3. The marine gearbox according to claim 2, characterized in that, The second gear (622) and the third gear (623) have the same number of teeth, and the first gear (621) and the fourth gear (624) have the same number of teeth.
4. The marine gearbox according to claim 1, characterized in that, The first gear (621) is detachably connected to the first shaft (611), the second gear (622) is detachably connected to the second shaft (612), the third gear (623) is detachably connected to the third shaft (613), and the fourth gear (624) is detachably connected to the fourth shaft (614).
5. The marine gearbox according to any one of claims 1-4, characterized in that, The first clutch (20), the second clutch (30), the third clutch (40), and the fourth clutch (50) have the same independent structure. The first clutch (20) includes a cylinder (21), a clutch body (22), and a clutch bearing (23). Two adjacent clutch bodies (22) mesh. The cylinder (21) is located at one end of the clutch body (22) in the axial direction and is used to engage or disengage the clutch body (22).

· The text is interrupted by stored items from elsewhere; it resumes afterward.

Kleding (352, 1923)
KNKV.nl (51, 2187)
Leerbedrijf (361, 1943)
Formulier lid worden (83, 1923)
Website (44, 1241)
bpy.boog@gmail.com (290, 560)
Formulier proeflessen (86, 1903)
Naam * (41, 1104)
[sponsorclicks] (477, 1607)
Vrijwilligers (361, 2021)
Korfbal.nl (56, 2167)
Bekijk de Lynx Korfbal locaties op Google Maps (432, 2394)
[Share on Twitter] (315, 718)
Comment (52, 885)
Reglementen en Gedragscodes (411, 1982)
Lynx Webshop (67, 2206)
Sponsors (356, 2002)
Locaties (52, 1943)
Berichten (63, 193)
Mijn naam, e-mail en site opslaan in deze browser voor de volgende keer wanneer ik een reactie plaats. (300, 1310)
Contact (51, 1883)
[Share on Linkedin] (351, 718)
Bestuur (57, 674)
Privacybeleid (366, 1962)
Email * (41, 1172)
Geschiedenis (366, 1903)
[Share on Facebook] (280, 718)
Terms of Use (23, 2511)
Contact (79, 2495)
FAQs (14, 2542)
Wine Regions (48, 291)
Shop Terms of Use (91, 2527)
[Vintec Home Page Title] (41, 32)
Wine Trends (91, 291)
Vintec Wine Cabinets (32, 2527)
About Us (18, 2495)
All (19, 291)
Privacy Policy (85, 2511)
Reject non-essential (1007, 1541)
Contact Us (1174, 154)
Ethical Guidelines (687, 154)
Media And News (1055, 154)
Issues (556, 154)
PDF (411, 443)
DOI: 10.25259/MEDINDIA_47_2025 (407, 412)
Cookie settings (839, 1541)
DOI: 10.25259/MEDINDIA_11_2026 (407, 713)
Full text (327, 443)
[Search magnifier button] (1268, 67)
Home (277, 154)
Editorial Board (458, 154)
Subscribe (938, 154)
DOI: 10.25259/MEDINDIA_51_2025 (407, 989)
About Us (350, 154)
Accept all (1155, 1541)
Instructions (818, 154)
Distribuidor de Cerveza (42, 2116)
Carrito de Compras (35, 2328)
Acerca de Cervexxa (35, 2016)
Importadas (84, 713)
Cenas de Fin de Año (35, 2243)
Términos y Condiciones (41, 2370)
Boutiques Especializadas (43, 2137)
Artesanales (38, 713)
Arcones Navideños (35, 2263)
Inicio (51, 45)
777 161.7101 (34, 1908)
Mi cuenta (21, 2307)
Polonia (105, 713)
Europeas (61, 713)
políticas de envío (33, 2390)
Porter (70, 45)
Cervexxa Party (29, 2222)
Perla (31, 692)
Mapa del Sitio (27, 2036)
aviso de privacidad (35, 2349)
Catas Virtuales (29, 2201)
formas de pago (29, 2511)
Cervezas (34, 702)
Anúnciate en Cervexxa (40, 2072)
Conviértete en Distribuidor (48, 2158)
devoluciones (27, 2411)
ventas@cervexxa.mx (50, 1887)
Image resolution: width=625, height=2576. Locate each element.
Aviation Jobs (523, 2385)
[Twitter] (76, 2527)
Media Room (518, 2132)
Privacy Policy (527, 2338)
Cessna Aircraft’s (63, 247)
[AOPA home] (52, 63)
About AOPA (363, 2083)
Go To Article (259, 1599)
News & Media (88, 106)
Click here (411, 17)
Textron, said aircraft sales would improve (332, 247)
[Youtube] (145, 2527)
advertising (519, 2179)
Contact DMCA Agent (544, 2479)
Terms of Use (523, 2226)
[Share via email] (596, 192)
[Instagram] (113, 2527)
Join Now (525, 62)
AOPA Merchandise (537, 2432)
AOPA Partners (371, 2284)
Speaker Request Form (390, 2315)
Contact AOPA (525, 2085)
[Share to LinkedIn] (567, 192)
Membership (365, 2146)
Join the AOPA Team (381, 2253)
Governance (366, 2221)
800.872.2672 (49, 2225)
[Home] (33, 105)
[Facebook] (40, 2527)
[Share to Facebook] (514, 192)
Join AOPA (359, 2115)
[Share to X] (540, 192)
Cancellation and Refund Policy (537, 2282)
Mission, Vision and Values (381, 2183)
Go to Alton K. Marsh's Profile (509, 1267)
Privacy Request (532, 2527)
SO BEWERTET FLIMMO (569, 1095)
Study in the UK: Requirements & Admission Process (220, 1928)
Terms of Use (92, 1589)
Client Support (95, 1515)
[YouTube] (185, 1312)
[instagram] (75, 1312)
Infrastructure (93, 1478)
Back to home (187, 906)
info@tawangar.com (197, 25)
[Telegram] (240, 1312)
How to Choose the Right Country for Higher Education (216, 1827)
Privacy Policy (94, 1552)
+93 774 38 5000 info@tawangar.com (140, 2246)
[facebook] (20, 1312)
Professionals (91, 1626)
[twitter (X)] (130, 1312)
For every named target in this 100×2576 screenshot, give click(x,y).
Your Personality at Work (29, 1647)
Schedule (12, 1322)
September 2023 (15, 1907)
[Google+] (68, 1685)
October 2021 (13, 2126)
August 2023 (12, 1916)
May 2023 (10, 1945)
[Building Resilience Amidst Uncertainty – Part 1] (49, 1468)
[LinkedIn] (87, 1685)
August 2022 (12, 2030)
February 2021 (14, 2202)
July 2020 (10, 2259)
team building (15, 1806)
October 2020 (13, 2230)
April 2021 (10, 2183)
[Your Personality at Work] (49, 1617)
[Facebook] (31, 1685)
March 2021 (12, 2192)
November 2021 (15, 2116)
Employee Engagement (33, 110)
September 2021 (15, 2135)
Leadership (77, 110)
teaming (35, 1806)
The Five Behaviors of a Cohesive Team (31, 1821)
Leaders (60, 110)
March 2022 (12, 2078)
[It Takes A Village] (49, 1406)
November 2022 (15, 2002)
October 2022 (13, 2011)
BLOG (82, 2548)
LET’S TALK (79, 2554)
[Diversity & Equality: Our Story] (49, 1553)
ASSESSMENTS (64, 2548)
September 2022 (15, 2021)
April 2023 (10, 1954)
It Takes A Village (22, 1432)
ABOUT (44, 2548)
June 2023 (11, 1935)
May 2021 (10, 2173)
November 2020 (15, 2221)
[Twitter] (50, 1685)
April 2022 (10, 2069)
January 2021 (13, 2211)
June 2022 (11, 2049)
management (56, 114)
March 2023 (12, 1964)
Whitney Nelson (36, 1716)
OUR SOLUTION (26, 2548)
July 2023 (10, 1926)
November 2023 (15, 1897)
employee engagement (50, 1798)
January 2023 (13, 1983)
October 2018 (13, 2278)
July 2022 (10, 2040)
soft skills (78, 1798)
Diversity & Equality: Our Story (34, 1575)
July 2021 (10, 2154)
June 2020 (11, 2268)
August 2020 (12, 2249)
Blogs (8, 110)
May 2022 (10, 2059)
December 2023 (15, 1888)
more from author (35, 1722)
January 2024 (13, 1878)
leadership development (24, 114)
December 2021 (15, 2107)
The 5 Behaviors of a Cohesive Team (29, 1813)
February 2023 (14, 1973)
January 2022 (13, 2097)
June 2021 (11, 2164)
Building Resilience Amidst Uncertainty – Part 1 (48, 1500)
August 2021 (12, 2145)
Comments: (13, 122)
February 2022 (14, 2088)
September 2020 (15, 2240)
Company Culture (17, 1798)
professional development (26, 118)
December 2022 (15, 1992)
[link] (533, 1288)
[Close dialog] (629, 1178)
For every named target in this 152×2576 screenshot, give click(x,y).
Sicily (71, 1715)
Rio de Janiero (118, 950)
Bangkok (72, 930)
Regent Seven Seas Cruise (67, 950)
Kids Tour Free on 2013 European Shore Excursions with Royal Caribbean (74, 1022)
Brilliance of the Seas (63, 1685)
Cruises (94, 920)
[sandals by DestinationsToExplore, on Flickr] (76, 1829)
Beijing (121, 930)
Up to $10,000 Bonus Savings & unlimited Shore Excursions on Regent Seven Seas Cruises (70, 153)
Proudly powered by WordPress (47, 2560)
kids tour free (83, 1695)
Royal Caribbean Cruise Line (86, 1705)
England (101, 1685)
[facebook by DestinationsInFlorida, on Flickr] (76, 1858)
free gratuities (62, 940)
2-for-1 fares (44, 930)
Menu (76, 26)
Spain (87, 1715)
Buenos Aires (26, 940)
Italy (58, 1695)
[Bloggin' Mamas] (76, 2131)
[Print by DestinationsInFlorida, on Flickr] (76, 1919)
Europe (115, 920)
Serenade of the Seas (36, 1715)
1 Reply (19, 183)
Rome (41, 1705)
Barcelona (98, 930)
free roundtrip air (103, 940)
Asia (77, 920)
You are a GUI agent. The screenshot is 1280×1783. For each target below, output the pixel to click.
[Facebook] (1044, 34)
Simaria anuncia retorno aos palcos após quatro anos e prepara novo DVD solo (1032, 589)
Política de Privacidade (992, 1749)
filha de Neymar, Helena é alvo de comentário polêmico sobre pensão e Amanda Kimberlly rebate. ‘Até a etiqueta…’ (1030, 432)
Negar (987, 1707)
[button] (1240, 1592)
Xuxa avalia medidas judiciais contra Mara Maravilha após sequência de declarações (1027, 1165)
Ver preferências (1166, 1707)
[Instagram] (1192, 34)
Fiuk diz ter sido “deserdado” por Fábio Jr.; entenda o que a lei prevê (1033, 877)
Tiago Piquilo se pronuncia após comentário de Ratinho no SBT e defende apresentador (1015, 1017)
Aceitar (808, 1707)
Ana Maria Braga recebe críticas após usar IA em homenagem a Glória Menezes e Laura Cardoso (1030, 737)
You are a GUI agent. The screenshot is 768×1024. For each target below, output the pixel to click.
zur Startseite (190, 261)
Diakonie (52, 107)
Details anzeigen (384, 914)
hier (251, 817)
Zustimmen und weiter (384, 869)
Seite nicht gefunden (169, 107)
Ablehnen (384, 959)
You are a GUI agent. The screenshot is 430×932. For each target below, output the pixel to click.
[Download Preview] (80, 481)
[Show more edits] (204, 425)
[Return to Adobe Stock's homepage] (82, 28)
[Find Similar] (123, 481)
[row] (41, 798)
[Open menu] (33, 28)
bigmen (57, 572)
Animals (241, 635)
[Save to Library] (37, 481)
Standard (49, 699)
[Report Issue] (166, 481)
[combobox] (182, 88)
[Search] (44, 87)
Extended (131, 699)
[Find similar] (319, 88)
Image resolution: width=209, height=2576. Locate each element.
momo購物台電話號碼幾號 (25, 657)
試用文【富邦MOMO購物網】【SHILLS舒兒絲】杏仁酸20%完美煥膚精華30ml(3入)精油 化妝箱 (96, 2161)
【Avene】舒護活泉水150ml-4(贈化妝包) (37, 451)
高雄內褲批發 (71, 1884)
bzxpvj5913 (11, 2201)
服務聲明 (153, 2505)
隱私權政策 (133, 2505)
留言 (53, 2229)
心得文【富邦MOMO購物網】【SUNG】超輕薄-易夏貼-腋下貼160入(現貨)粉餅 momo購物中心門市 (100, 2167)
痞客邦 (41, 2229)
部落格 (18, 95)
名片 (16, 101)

The clutch bearing (23) is installed in the housing (10). The end of the clutch body (22) opposite to the cylinder (21) is installed on the inner ring of the clutch bearing (23).
6. The marine gearbox according to any one of claims 1-4, characterized in that, One end of the output shaft (70) is the gearbox output end, and the gearbox output end is equipped with an eighth gear, which is used to drive the propeller.
7. The marine gearbox according to claim 6, characterized in that, The other end of the output shaft (70) is fitted with a first thrust bearing (71) and a second thrust bearing (72). The first thrust bearing (71) is located outside the housing (10), and the second thrust bearing (72) is located inside the housing (10).
8. A ship, characterized in that, Includes the marine gearbox as described in any one of claims 1-7.